Challenge: Hell Inside

This one is based on a dream I had a long time ago. Honestly, some would call it a nightmare but I think I was too fascinated by everything I saw to be afraid, and in it, I found a valuable lesson. 

Here is...
Hell Inside

Elsie was thinking about hell again – not that she thought of it frequently. It was strictly an over-the-past-few-days kind of thing. No matter, all the thoughts eventually led back to the same place.
The people in Hell were the people stupid enough to fall into it.

She thought about all this while taking a smoke break out back. The kitchen was busy that night because it had been raining all day. Rainy days were tricky. Sometimes it kept people in, other times it drove them out. Either way, it meant extra work for her because the dim sum restaurant delivered.

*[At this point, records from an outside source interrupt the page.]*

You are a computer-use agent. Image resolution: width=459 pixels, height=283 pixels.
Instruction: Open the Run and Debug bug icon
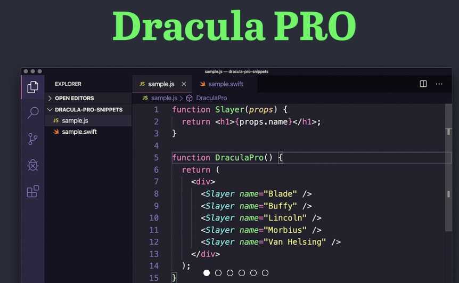click(x=33, y=165)
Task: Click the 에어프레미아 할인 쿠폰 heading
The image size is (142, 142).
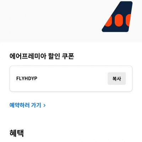Action: tap(42, 56)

The crisp, post-rain air was nice. She re-did her pony tail so the heavy dark locks were off her neck, and laid a dry piece of cardboard down so she could sit on the top of the concrete steps without getting wet.

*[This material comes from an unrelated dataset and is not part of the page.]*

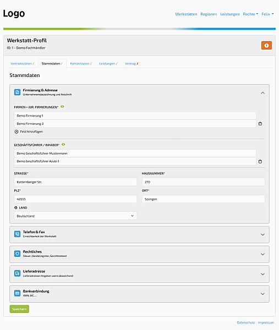Toggle visibility eye next to Firmen + jur. Firmierungen

(x=62, y=107)
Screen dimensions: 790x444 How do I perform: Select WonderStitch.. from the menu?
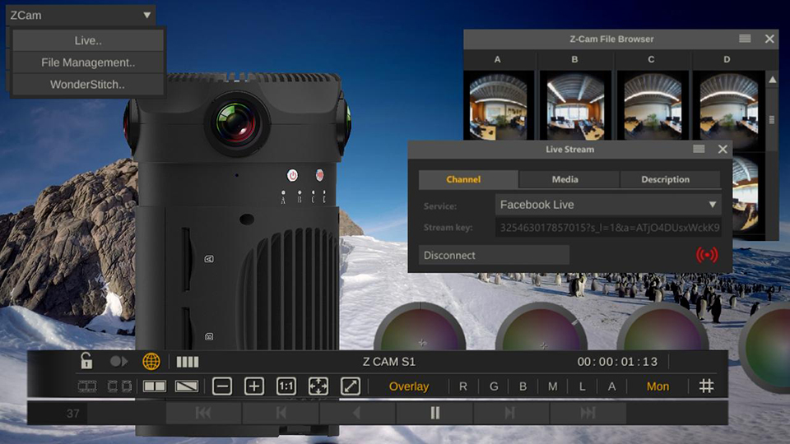[x=88, y=85]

Every time her thoughts looped around, she started to wonder whether or not she was in hell.
The rain picked up when she finished her shift near midnight. She thought it was going to tear holes straight through the umbrella – for all the good it was doing being hole-less. Within the first few steps, her pant legs were soaked through.  Normally, she’d take the main street home, but after a bus and a speeding car sent a tidal wave of dirty gutter water at her, she thought it would be a better idea to take the ally. It was a short cut anyway. She only avoided it because it was a terrifying, otherworldly place that never felt right.

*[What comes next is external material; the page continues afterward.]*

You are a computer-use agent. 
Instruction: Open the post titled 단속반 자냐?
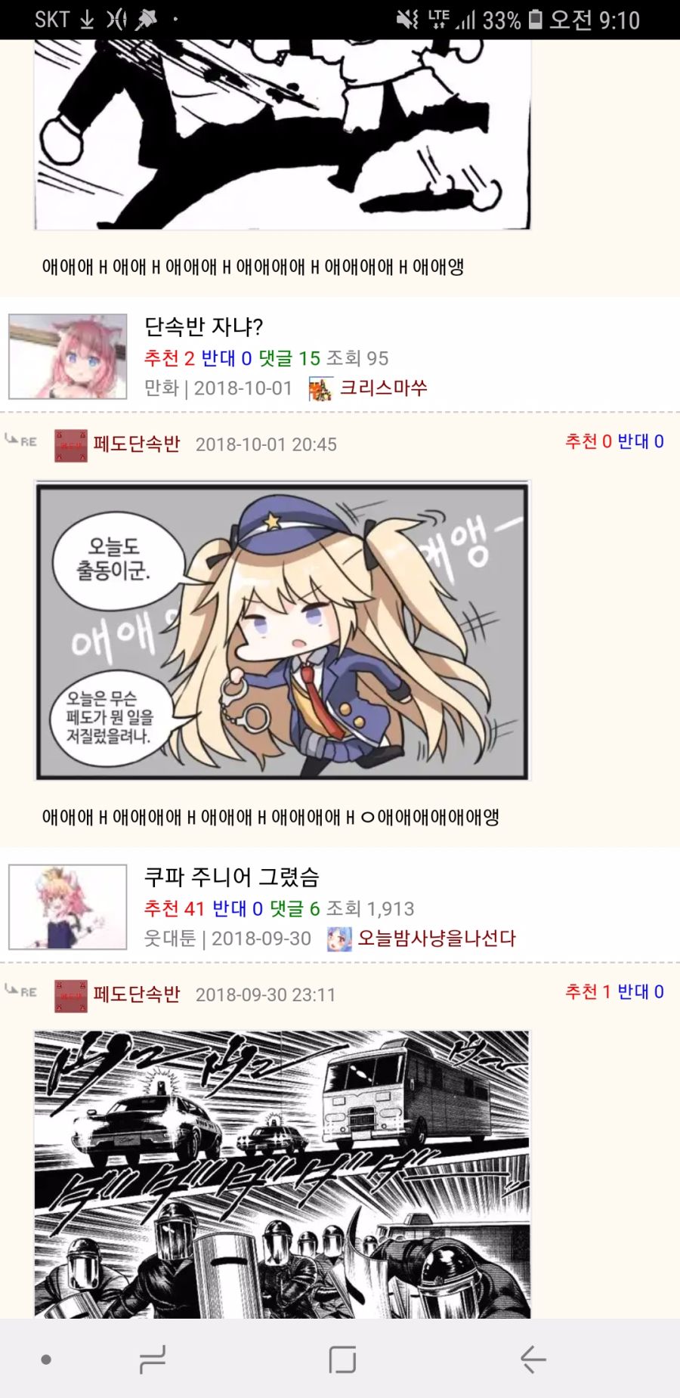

She jogged fast as the wind and rain would let her. Just ahead, she thought she glimpsed a shadowed figure sweep into the alley. She hesitated, but only for a moment before running between the buildings. On the outside looking in, they alley was the same as any narrow space. There was a fire escape, small windows that no one bothered to open, a dumpster half way down where a wooden fence split the alley in half. It was easy enough to climb over thanks to the dumpster. Then again, everything looked ordinary from the outside looking in.

Once between the buildings, that ordinary appearance shifted. It was nothing she could pin down. Maybe the walls loomed in too much. Or, maybe, the shadows weren’t quite where they should have been. Sometimes there would be an odd reflection in one of the windows that made it look like someone was behind her or someone from inside was peering out but there was never anyone there.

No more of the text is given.